Submitted by Eric Peters, CIO of One River Asset Management; as excerpted from his latest weekend notes.
Chase and I squinted. A narrow line traced the progression of S&P 500 real earnings per share from 1950 through today. Such a calculation strips out the distortions of inflation and stock buybacks. For four decades, from the 1950s through the 1992 recession the line squiggled up and down, sideways in a range, so that 1992 real earnings/share were no different from 1955. But ever since, the squiggles turned upward. And in the 2.5 decades to today, real S&P 500 earnings/share have quadrupled. It’s been a far better time to own companies than work for them.
“Let’s map this real earnings chart onto P/E ratios,” said Chase.

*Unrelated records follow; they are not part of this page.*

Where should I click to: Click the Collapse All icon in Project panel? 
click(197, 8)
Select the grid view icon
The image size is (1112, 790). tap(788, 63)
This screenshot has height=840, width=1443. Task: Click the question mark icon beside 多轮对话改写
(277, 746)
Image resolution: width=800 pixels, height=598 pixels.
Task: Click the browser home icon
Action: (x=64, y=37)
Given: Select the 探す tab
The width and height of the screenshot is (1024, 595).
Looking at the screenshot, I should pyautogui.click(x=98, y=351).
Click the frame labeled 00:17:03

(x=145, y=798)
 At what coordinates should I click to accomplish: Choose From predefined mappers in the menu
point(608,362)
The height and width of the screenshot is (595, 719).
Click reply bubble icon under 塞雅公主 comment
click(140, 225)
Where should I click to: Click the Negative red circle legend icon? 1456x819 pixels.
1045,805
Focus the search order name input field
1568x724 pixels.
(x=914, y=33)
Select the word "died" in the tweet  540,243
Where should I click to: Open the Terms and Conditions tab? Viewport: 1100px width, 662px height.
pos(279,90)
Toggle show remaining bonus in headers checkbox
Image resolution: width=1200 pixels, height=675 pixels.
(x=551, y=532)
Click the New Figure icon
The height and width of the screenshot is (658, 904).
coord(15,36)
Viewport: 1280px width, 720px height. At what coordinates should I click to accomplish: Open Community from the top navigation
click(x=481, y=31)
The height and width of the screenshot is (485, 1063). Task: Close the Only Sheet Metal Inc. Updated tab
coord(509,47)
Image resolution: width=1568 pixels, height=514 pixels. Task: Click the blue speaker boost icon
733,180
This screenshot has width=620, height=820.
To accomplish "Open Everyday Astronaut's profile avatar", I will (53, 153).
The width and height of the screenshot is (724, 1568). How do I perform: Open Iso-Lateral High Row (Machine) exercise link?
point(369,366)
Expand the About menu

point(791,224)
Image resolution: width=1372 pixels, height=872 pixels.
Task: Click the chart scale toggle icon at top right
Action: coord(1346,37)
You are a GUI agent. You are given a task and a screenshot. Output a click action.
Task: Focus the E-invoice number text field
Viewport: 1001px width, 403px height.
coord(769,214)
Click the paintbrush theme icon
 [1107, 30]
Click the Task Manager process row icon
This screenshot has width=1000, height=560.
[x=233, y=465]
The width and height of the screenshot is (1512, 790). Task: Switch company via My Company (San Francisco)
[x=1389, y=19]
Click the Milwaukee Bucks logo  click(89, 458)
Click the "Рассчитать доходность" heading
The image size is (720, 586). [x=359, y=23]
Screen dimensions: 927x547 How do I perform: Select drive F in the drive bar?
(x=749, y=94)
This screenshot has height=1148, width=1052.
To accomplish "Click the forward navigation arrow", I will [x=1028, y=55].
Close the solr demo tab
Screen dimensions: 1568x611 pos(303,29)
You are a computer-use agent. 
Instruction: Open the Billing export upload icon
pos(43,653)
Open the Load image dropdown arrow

The Shiller P/E ratio (based on average inflation-adjusted earnings from the previous 10yrs) squiggled its way from 16.0 in 1955 to 24.0 in 1966, down to 7.4 in 1982 and up to 19.8 in 1992. From there, the Shiller P/E went straight to 43.8 in 2000, squiggling down to 15.2 in 2009, and now sits at 31.8; higher than at any time in history but for the Dotcom bubble. It’s been a good time to own stocks. But of course, few people really do. And those poor folks left behind have taken notice.
“Let’s look at the most boring chart in the world,” I said.
Naturally, Chase pulled up the US consumer price index. From 1955, it rises from lower left to upper right, inexorably, from 27 to 250, a 926% rise, lifted by mankind’s antigravity machine, the printing press. There’s only one little squiggle in 2009, when the index fell 0.35%.
It’s the exception that rather dramatically proves the rule.
In response, global central banks printed $15trln to buy many things, but mostly bonds. And this in turn lifted everything, spectacularly, except for real wages.